I seriously think the best thing you can do about the situation, as a voter, is stop trying to be clever. Don’t try to vote for someone you don’t really like, because you think your vote is more likely to make a difference that way. Don’t fret about “electability”. Don’t try to predict and outwit other voters. Don’t treat it as a horse race. Don’t worry about “wasting your vote”—it always sends a message, you may as well make it a true message.

Remember that this is not the ancestral environment, and that you won’t die if you aren’t on the winning side. Remember that the threat that voters as a class hold against politicians as a class is more important to democracy than your fights with other voters. Forget all the “game theory” that doesn’t take future incentives into account; real game theory is further-sighted, and besides, if you’re going to look at it that way, you might as well stay home. When you try to be clever, you usually end up playing the Politicians’ game.

Clear your mind of distractions...

And stop voting for nincompoops.

If you vote for nincompoops, for whatever clever-sounding reason, don’t be surprised that out of 300 million people you get nincompoops in office.

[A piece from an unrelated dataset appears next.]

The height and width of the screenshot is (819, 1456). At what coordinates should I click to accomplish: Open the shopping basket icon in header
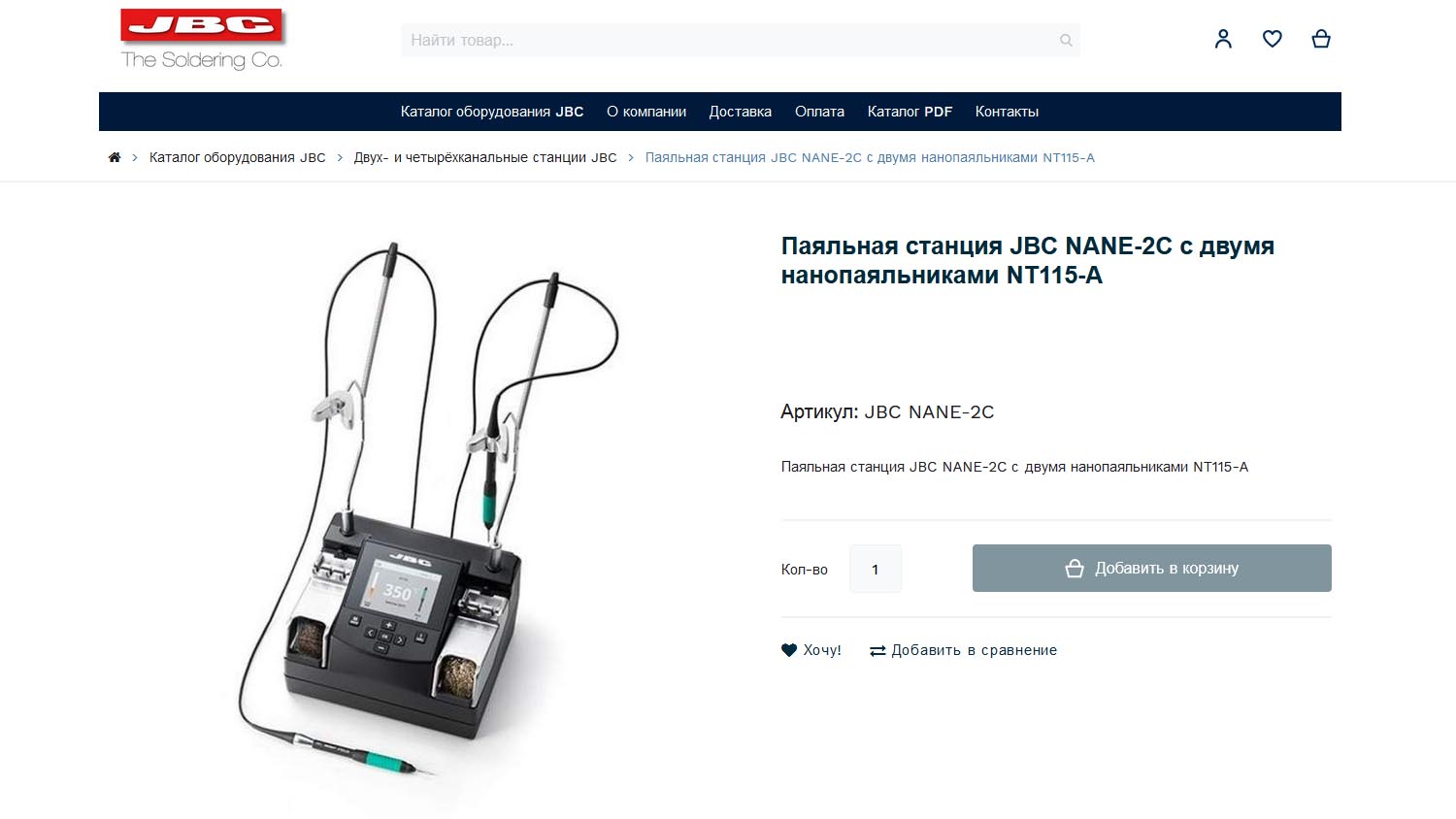(x=1321, y=39)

The arguments are long, but the voting strategy they imply is simple: Stop trying to be clever, just don’t vote for nincompoops.

Oh—and if you’re going to vote at all, vote in the primary. That’s where most of your remaining bits and remaining variance have a chance to be exerted. It’s a pretty good bet that a Republicrat will be elected. The primary is your only chance to choose between Hilliani and Opaula (or whatever your poison).

If anyone tells you that voting in a party’s primary commits you to voting for that party in the general election, or that a political party owns the primary and you’re stealing something from them, then laugh in their faces. They’ve taken nearly all the decision bits, moved first in the game, and now they think they can convince you not to exercise the bits you have left?

To boil it all down to an emotional argument that isn’t necessarily wrong:

Why drive out to your polling place and stand in line for half an hour or more—when your vote isn’t very likely to singlehandedly determine the Presidency—and then vote for someone you don’t even want?